- 714 E 6th Street Newberg, Oregon, 97132

District information
- Grades: K-12
- Superintendent: Paula Radich
- Schools: 10
- NCES District ID: 4108720

Students and staff
- Students: 4,150

Other information
- Website: newberg.k12.or.us

= Newberg-Dundee Public Schools =

School district in Oregon, United States

Newberg-Dundee Public Schools 29J (Sometimes Newberg School District) is a public school district headquartered in Newberg in the U.S. state of Oregon. The main office is located at 714 E. Sixth Street in Newberg.

It is mostly in Yamhill County, where it serves the cities of Newberg and Dundee. Portions are in Clackamas County and Washington County.

==Demographics==
In the 2009 school year, the district had 156 students classified as homeless by the Department of Education, or 3.0% of students in the district.

== School Board ==
There are seven school board members, each serving four-year terms.

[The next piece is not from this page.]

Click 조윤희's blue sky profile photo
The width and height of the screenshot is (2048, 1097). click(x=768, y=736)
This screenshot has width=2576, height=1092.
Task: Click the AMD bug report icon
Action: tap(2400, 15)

| Zone | Name | Term ends |
|---|---|---|
| 1 | Andy Byerley | 2029 |
| 2 | Deb Bridges (chair) | 2027 |
| 3 | Jeremy Hayden | 2027 |
| 4 | Celeste Jones | 2029 |
| 5 | Aubrey Nichols | 2029 |
| 6 | James Wolfer (vice chair) | 2027 |
| 7 | Sol Allen | 2027 |

==Schools==
===Elementary schools===
- Mabel Rush Elementary School
- Joan Austin Elementary School
- Antonia Crater Elementary School
- Edwards Elementary School
- Ewing Young Elementary School
- Dundee Elementary School

===Middle schools===
- Mountain View Middle School
- Chehalem Valley Middle School

===High school===
- Newberg High School

==Controversies==

In 2021, the conservative Community Oriented Public Servants (COPS) PAC allied with The Oregon Republican Party to elect Newberg School Board candidates. Their recurring slogan was SOS, (Save Our Schools!). This campaign secured a 4-3 conservative majority after the May 2021 election. Former school security guard Dave Brown became chairman. The year prior, Dave Brown was the sole dissenting vote in a 5-1 antiracism resolution.

In July 2021, the Newberg School Board voted to ban Pride and Black Lives Matter symbols. In September, Newberg High School students participated in a "virtual slave trade", targeting black students. On September 20, a Newberg Public Schools employee was placed on administrative leave after reporting for work while wearing blackface, referring to herself as the "Rosa Parks of vaccines" to protest COVID-19 vaccine mandates.

In September 2022, the targeted ban of modern civil rights movements was ruled unlawful by a Yamhill judge. The ban was dropped in January 2023.

As of July 2024, the Newberg School District is now 3.7 million dollars in debt, and is expecting a 10 million dollar shortfall in 2025.

In late 2024, a $90,000 was paid to a teacher after the principal of Mountain View Middle School said, in paraphrase, “it’s not ok to tell kids it’s ok to be gay or trans.” The teacher who reported this incident was reprimanded.